La table ronde a permis de souligner que l’évolution de la science, de la technologie et de l’innovation, aura des conséquences à la fois positives et négatives, l’intelligence artificielle et la robotique pouvant, par exemple, remplacer les travailleurs.  Les appels se sont multipliés en faveur de l’adoption de politiques capables d’orienter ces changements de manière à appuyer le développement durable et non pas à l’encontre des intérêts des humains.     

En ouvrant la session, l’animateur, M. MIGUEL RUIZ CABANAS, Sous-Secrétaire aux affaires multilatérales et aux droits de l’homme au Ministère des affaires étrangères du Mexique, a estimé qu’il faut démocratiser la recherche afin qu’elle bénéficie à tous.

Mme XIAOLAN FU, professeur à l’Université d’Oxford au Royaume-Uni, a affirmé que les nouvelles frontières de la science, la technologie et l’innovation rendent l’impossible possible et apparaissent de ce fait positives pour l’autonomisation des hommes et femmes.  Elle a fait observer que l’intelligence artificielle aura des conséquences à la fois positives et négatives.  La robotique, a-t-elle expliqué, peut par exemple améliorer les conditions de travail, mais elle va également remplacer les travailleurs, surtout ceux qui n’ont pas une bonne formation.  Les grandes banques remplacent déjà les traducteurs par des logiciels, a-t-elle indiqué, précisant qu’il apparaît probable que 16% des emplois actuels seront perdus à cause de l’intelligence artificielle et de la robotique.  En outre, ce sont les travailleurs les plus âgés qui seront les plus affectés car leur âge ne leur permettra pas d’apprendre aisément de nouvelles manières de travailler.  La panéliste a plaidé pour l’adoption de politiques conçues pour guider les changements technologiques en faveur du développement durable et non pas à l’encontre des intérêts des humains.  Elle a aussi jugé nécessaire d’initier des politiques qui mettent en place des mesures alternatives pour réparer les tares et dérives de la technologie sur la société.  

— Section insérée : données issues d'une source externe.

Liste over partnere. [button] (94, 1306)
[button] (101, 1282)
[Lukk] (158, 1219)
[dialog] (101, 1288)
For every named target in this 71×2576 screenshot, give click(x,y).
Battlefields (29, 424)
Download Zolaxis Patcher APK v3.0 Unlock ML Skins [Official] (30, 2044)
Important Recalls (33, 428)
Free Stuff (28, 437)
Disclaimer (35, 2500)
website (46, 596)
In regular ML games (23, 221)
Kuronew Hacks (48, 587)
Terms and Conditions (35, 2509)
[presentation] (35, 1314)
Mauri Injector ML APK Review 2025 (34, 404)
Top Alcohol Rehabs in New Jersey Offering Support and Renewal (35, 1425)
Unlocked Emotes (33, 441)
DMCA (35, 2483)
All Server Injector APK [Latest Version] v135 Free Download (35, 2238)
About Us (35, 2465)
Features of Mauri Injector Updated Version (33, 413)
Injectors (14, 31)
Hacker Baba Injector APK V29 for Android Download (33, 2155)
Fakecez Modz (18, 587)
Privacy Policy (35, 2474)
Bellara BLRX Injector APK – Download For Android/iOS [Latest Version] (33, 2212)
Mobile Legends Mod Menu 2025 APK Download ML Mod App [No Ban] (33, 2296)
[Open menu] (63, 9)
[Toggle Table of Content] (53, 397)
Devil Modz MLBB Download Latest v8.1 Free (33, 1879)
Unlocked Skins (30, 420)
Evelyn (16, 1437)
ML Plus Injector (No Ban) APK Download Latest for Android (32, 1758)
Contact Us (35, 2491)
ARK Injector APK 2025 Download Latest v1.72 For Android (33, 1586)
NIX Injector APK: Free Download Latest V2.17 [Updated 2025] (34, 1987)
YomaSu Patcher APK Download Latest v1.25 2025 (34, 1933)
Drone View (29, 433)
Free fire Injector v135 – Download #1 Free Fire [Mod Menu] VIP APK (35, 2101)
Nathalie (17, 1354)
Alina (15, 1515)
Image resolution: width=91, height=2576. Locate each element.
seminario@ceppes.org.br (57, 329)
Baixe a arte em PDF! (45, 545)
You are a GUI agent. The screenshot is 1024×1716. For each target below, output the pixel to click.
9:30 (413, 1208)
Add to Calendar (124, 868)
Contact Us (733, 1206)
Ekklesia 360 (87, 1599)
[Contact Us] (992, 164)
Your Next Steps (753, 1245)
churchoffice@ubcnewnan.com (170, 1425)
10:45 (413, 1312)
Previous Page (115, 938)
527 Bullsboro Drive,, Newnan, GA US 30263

Mme ELLEN JORGENSEN, Fondatrice de l’organisation GenSpace, basée à New York, a ensuite pris la parole.  Elle a expliqué que Genspace est une organisation à but non lucratif dédiée à la promotion de la science et qui entend promouvoir l’innovation scientifique au niveau de la base.  Elle a parlé de la biotechnologie et des recherches dans le domaine de la génétique et du séquençage des génomes qui ont des applications concrètes sur la vie de l’être humain.  Ces études peuvent, par exemple, permettre de sélectionner des semences les plus résistantes afin d’accroître la productivité agricole, a-t-elle indiqué.  On peut également modifier le génome des anophèles afin de réduire la morbidité et la mortalité relative au paludisme.  La panéliste a appelé à démocratiser la biotechnologie et à faire en sorte que cette science soit ouverte à tous et œuvre au bien-être général.  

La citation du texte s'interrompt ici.